#### 本文:

· · · · ·

2022年01月03日

悪党

「笑う日本史」 伊藤賀一 KADOKAWA 2019年

「悪党」=「ワル」じゃなかった! 生業はフリーランスの運送業者 
p70〜

 「「悪党」と聞くと、邪道や外道、非道なならず者なんかを思い浮かべる人も多いでしょう。おしなべて、マイナスの意味を想像すると思います。

 ですが、そのそも、悪党の”悪”は、現代で使われているような、単に悪いという意味ではなかったんですよ。「秩序外」「強さ」などのニュアンスが強い。「アウトロー」的な感じというか勇ましい響きもある。そもそも善悪なんて、見る方向により変わってきますからね。
 鎌倉時代末期に台頭してきた悪党といえば、主人を持たない武士を指していました。ほとんどの武士は、皇族や貴族、将軍や執権など誰かしらの主人を持ち、仕えています。対して悪党は、朝廷にも鎌倉幕府にも仕えない人間。今でいうフリーランスな立場の人間を「悪党」と呼んでいたんですよ。
 フリーランスに求められる資質は、今も昔も「強さ」です。体力的にはもちろんのこと、気持ちの強さも不可欠。

· · · · ·

#### データ抜粋:
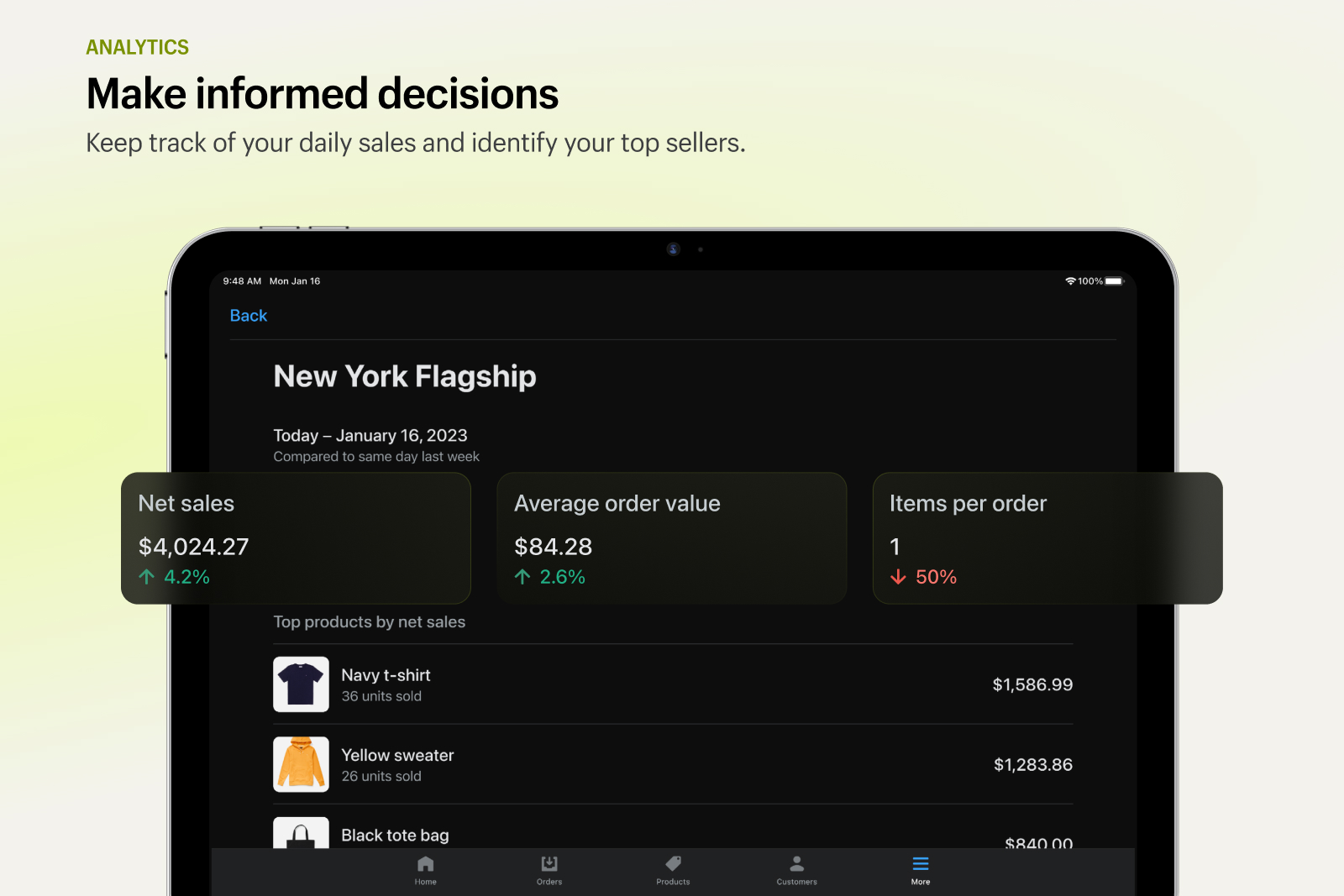Click the Navy t-shirt $1,586.99 amount

coord(1032,684)
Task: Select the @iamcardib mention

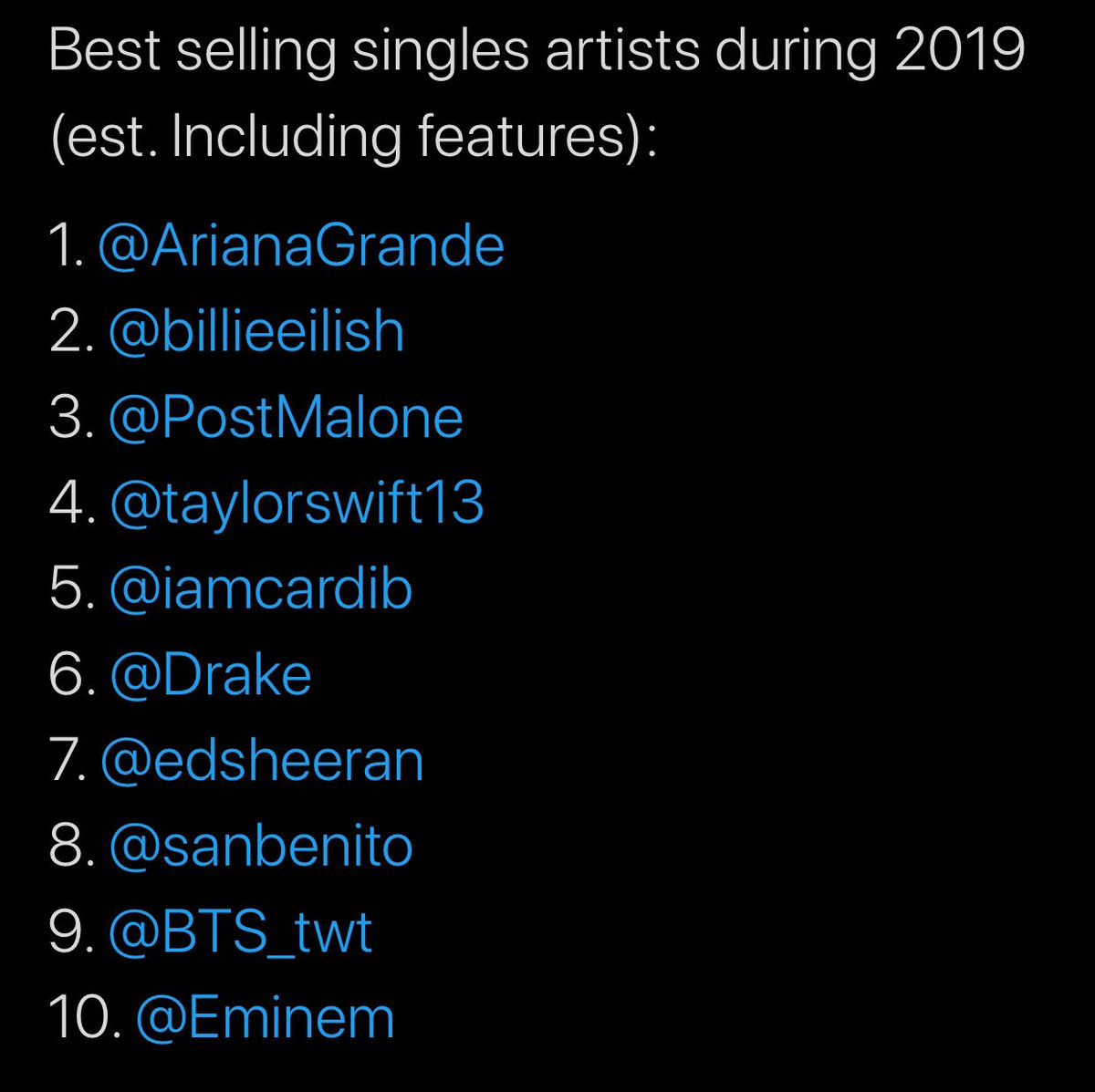Action: 260,589
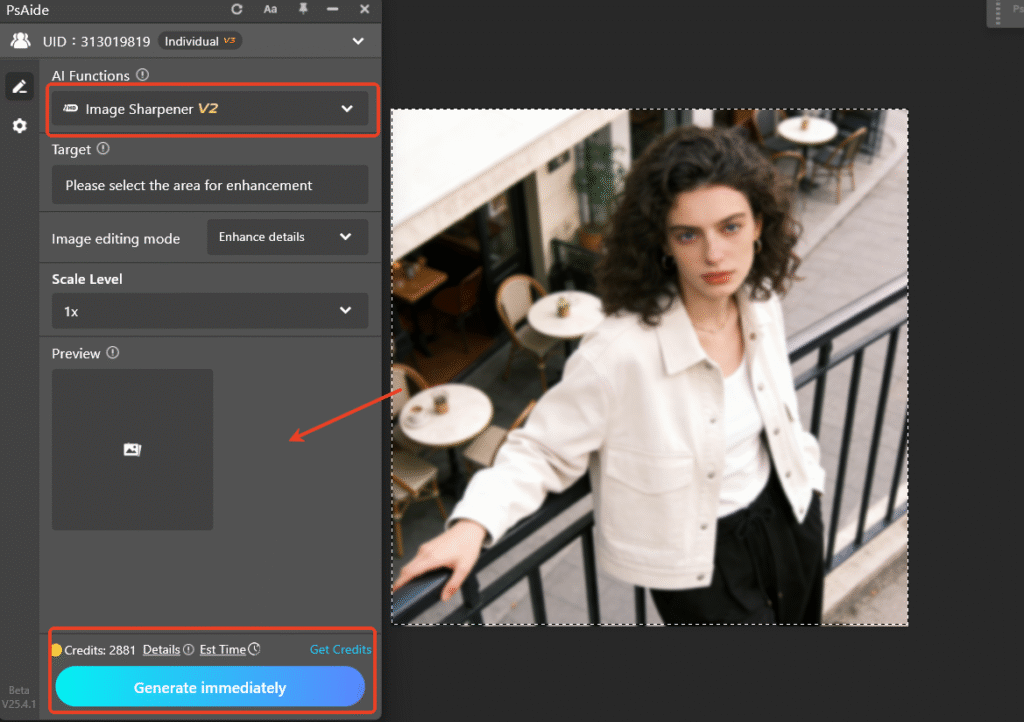The height and width of the screenshot is (722, 1024).
Task: Click the info icon beside Preview label
Action: point(113,353)
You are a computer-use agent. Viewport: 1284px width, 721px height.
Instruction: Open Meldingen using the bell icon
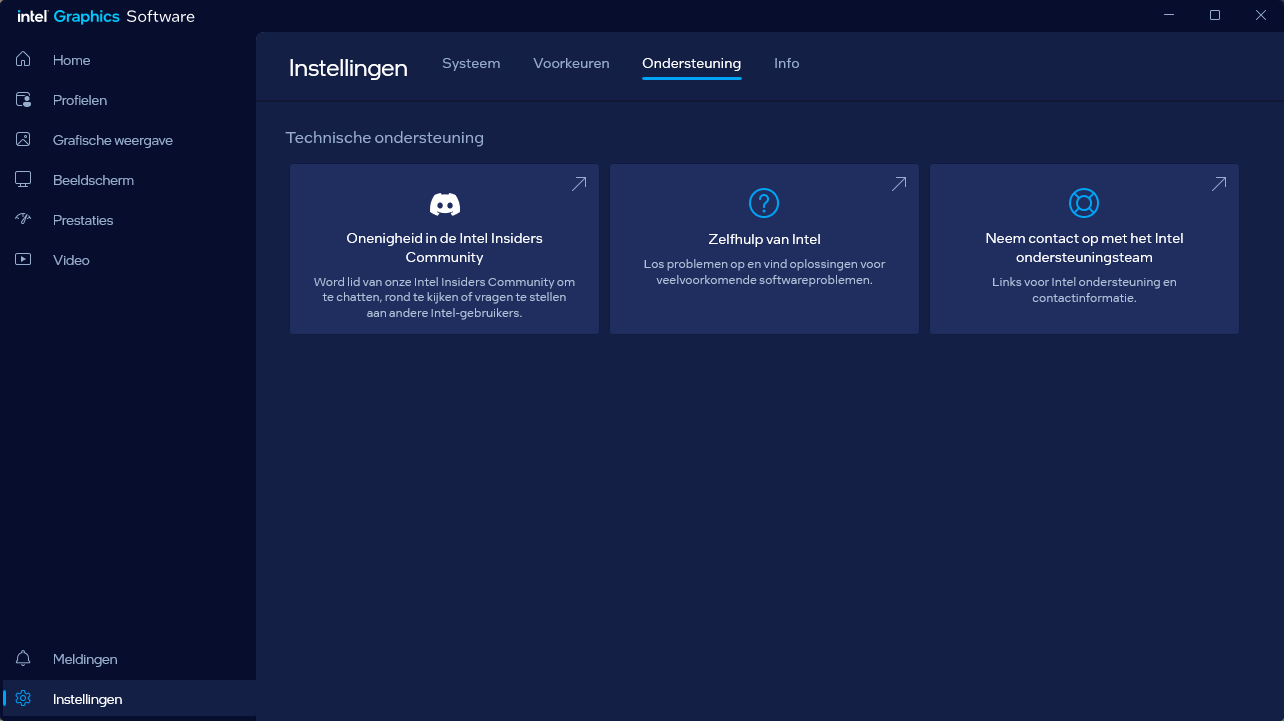pos(23,659)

· · · · ·

#### 課題の指示:
(1) 本文によると、鎌倉時代末期に台頭してきた悪党とは、どのような武士を指していたか。
(2) 本文で、ほとんどの武士が仕える主人として挙げられているものをすべて書き出せ。
(3) 本文の「鎌倉時代末期に台頭してきた悪」から「こと、気持ちの強さも不可欠。」までを、一字一句変えずに書き写せ。
データの項目は使わなくてよい。

#### 課題の解答:
(1) 主人を持たない武士を指していた。

(2) 皇族、貴族、将軍、執権

(3)
鎌倉時代末期に台頭してきた悪党といえば、主人を持たない武士を指していました。ほとんどの武士は、皇族や貴族、将軍や執権など誰かしらの主人を持ち、仕えています。対して悪党は、朝廷にも鎌倉幕府にも仕えない人間。今でいうフリーランスな立場の人間を「悪党」と呼んでいたんですよ。
 フリーランスに求められる資質は、今も昔も「強さ」です。体力的にはもちろんのこと、気持ちの強さも不可欠。